[What is needed] Among the entries below, count the lines containing the string "left". Only the count is needed.

■ ■ ■ ■ ■ ■ ■

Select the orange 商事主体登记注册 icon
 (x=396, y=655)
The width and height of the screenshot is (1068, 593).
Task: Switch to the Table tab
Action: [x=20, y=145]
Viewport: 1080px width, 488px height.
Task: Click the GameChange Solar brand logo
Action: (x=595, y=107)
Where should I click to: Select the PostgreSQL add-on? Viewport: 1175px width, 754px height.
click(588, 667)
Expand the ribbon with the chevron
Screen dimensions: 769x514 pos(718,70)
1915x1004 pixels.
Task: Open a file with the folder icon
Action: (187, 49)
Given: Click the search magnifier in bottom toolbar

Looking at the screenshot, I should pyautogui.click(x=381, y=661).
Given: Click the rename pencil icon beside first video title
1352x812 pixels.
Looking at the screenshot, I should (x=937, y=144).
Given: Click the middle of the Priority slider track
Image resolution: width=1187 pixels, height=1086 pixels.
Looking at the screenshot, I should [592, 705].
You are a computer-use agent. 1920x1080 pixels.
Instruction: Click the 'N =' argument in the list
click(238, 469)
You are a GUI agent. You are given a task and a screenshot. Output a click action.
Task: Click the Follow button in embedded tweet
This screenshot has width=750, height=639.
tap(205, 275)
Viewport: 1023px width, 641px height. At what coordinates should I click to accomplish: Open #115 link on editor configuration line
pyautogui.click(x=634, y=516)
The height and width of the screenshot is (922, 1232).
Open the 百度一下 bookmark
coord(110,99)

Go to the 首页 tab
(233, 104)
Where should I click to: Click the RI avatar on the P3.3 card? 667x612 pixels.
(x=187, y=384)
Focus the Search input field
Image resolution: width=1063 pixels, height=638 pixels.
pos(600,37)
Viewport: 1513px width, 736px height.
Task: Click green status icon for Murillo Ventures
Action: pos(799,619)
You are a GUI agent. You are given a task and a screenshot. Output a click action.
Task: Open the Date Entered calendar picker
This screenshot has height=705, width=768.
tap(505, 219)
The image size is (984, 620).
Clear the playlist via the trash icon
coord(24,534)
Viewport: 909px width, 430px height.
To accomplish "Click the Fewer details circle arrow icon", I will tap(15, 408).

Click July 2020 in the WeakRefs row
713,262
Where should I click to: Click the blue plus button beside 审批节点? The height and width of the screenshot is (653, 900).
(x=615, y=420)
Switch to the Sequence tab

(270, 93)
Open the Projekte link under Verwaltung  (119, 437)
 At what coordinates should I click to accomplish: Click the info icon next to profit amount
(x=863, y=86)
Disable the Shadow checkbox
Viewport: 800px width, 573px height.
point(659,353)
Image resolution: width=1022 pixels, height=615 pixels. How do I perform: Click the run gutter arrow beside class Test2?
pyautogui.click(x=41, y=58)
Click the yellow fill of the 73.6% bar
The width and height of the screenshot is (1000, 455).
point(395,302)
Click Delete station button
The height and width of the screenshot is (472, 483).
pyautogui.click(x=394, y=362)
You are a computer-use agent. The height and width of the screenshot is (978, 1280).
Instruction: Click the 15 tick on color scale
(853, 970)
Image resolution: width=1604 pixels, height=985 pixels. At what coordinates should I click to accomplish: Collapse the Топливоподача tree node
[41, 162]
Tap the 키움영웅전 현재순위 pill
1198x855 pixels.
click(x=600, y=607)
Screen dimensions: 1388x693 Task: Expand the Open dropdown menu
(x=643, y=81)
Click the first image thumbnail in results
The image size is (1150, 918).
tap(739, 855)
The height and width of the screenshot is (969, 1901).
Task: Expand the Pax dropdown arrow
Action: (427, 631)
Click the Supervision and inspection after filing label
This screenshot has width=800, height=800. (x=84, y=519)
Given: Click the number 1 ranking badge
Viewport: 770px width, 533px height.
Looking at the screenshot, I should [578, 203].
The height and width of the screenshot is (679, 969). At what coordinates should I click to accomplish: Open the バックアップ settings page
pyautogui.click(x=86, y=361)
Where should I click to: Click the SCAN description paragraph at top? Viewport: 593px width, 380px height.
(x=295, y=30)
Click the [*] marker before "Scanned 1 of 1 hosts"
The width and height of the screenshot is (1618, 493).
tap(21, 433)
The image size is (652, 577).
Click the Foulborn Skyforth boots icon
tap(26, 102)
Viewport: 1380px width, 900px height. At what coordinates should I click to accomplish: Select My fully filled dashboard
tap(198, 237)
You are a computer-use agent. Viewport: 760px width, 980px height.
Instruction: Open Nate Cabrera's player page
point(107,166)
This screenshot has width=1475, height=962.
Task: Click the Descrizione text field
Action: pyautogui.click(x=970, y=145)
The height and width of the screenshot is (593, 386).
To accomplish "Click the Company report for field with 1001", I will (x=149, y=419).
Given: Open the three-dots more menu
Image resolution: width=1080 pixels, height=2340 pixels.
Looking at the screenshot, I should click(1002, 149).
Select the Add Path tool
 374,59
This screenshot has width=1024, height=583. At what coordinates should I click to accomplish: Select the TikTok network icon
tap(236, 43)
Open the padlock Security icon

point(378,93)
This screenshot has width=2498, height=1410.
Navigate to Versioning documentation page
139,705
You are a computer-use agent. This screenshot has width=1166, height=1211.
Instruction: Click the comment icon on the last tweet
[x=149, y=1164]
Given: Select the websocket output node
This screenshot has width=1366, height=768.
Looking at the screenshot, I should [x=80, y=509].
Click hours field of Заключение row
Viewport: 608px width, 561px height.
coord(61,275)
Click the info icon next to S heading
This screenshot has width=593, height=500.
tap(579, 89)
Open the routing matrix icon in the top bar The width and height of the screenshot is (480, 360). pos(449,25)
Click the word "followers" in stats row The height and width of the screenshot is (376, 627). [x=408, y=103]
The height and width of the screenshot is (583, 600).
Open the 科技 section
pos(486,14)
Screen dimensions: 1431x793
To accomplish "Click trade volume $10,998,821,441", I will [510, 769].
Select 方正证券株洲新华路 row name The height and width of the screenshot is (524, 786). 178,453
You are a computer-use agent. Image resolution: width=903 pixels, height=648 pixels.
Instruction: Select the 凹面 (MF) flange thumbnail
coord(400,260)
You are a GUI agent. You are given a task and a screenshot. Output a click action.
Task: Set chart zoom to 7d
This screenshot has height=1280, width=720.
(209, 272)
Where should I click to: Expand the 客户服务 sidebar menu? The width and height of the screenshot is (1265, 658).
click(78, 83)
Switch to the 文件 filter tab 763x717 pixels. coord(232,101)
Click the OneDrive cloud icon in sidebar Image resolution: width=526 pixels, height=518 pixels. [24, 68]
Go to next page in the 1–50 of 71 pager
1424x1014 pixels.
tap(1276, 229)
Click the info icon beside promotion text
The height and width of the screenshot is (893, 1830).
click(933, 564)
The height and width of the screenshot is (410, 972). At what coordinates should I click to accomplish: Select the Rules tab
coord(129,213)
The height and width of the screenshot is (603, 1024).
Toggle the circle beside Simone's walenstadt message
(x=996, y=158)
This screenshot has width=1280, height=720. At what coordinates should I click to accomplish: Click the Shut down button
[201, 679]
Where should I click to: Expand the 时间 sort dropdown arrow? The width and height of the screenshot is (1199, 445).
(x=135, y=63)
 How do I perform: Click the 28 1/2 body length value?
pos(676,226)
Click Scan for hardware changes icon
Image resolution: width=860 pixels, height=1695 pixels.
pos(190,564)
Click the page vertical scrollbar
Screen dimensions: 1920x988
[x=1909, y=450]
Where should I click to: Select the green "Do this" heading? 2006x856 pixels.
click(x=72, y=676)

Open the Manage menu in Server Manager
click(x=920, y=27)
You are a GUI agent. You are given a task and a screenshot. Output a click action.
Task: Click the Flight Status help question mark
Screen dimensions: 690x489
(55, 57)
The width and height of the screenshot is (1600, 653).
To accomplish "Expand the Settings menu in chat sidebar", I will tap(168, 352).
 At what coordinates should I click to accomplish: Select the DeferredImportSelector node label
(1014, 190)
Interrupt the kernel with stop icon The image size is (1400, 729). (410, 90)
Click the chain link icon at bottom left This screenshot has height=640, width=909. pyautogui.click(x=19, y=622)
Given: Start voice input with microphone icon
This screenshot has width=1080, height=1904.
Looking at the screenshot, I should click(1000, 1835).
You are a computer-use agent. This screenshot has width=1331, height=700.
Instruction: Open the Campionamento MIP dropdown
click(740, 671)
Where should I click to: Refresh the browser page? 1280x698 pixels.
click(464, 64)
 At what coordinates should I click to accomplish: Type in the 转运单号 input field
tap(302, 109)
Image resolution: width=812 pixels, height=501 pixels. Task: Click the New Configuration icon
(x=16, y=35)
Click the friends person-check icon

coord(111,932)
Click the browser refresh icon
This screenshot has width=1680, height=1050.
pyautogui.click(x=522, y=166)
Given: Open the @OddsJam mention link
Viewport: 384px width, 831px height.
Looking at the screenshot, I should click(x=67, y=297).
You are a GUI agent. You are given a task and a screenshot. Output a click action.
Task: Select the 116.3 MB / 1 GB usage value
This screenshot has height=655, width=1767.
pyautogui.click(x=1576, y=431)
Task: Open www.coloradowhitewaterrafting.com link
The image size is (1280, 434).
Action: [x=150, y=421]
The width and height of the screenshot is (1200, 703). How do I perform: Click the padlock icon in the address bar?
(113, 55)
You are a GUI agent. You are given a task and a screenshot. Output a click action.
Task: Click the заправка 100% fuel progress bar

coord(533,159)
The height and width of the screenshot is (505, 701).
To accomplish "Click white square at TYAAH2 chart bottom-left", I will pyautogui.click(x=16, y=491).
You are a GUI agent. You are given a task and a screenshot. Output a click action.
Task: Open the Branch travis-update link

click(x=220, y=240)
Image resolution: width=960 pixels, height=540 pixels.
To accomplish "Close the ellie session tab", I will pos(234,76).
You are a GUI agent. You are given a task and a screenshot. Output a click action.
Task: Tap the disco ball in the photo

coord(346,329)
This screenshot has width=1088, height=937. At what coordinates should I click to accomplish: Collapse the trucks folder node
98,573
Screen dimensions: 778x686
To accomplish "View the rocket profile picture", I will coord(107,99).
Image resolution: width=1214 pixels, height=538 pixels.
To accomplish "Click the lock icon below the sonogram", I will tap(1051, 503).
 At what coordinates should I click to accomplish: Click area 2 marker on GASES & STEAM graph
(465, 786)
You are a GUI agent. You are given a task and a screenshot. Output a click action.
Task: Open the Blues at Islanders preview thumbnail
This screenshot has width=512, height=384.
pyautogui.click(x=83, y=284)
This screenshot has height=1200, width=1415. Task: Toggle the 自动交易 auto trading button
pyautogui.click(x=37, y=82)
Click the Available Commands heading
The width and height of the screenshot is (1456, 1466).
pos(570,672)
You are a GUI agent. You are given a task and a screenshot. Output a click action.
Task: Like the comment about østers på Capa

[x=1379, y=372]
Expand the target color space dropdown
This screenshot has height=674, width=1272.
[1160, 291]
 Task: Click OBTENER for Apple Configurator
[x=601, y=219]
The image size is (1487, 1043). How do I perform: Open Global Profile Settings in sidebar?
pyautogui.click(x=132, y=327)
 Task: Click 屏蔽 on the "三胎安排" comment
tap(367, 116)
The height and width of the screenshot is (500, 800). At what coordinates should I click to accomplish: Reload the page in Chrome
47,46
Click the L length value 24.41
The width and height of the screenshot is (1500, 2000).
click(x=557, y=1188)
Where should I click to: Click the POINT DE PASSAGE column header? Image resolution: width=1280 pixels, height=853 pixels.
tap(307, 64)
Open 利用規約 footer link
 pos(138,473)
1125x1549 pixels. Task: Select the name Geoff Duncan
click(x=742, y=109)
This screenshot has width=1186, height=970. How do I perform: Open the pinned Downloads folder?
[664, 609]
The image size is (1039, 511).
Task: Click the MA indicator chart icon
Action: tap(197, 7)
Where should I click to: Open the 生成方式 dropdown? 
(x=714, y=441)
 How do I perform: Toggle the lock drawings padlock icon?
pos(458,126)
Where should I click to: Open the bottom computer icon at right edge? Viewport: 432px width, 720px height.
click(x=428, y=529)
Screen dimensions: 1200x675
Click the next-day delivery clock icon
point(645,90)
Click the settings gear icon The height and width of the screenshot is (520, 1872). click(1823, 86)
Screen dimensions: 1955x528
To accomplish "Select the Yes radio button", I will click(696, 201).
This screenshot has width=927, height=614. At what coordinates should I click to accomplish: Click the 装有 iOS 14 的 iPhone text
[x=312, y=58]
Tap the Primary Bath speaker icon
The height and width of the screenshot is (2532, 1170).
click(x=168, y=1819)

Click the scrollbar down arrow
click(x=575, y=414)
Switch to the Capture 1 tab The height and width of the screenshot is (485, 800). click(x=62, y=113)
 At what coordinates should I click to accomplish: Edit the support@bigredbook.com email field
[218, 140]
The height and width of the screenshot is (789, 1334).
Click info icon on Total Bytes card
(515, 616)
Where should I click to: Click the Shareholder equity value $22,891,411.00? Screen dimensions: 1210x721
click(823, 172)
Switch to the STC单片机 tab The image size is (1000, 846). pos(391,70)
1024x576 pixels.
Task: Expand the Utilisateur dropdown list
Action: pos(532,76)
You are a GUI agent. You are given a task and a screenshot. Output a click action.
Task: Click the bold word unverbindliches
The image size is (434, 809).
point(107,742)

■ ■ ■ ■ ■ ■ ■

[Answer space] 2